About this item
A compelling exploration of Lake Superior's conservation recovery and what it can teach us in the face of climate change Lake Superior, the largest lake in the world, has had a remarkable history, including resource extraction and industrial exploitation that caused nearly irreversible degradation. But in the past fifty years it has experienced a remarkable recovery and rebirth. In this important book, leading environmental historian Nancy Langston offers a rich portrait of the lake's environmental and social history, asking what lessons we should take from the conservation recovery as this extraordinary lake faces new environmental threats. In her insightful exploration, Langston reveals hope in ecosystem resilience and the power of community advocacy, noting ways Lake Superior has rebounded from the effects of deforestation and toxic waste wrought by mining and paper manufacturing.
About the Author
Nancy Langston
I am author of Sustaining Lake Superior: An Extraordinary Lake in a Changing World (Yale, 2017) , and 3 earlier books. I am an environmental historian and professor in the Department of Social Sciences at Michigan Technological University. For 18 years, I taught in the Department of Forest and Wildlife Ecology and Nelson Institute for Environmental Studies at the University of Wisconsin, Madison. I served as president of the American Society for Environmental History from 2007-2009. You can visit my website at www.nancylangston.com and the website for Toxic Bodies at www.toxicbodies.org
My initial training was as an ecologist rather than a historian. While on a National Science Foundation Predoctoral Fellowship at the University of Washington, I researched the evolutionary ecology of Carmine bee-eaters nesting along the Zambezi River in Zimbabwe. My experiences in African conservation persuaded me that to understand (and reverse) environmental degradation, we needed to pay much closer attention to human communities. Understanding the historic roots of environmental change became my primary research focus.
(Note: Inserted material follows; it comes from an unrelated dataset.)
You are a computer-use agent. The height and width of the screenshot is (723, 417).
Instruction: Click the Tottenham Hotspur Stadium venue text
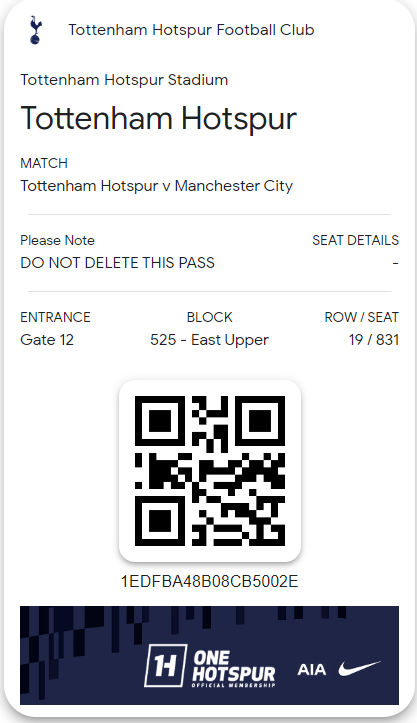(124, 80)
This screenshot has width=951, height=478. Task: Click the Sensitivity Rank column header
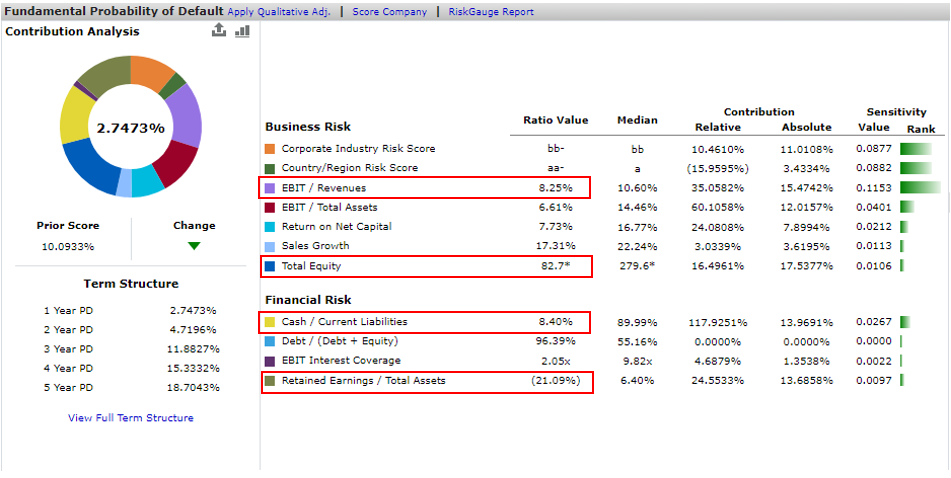tap(921, 128)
My first book, Forest Dreams, Forest Nightmares (University of Washington Press, 1995) examines the causes of the forest health crisis on western national forests. My second book, Where Land and Water Meet: A Western Landscape Transformed (University of Washington Press, 2003) focuses on dilemmas over riparian management in the West. My third book, Toxic Bodies: Hormone Disruptors and the Legacy of DES, was published in 2010 by Yale University Press.
Four months of the year, I live in a tiny cabin on Lake Superior, near Cornucopia. While the university is in session, I live with my husband (Frank Goodman) , two pit bulls (Tiva and Vanya) , eighteen chickens, and 100,000 (more or less) honeybees on the Little Sugar River Farm, a small farm south of Madison. I am an avid sea kayaker and cross-country skier.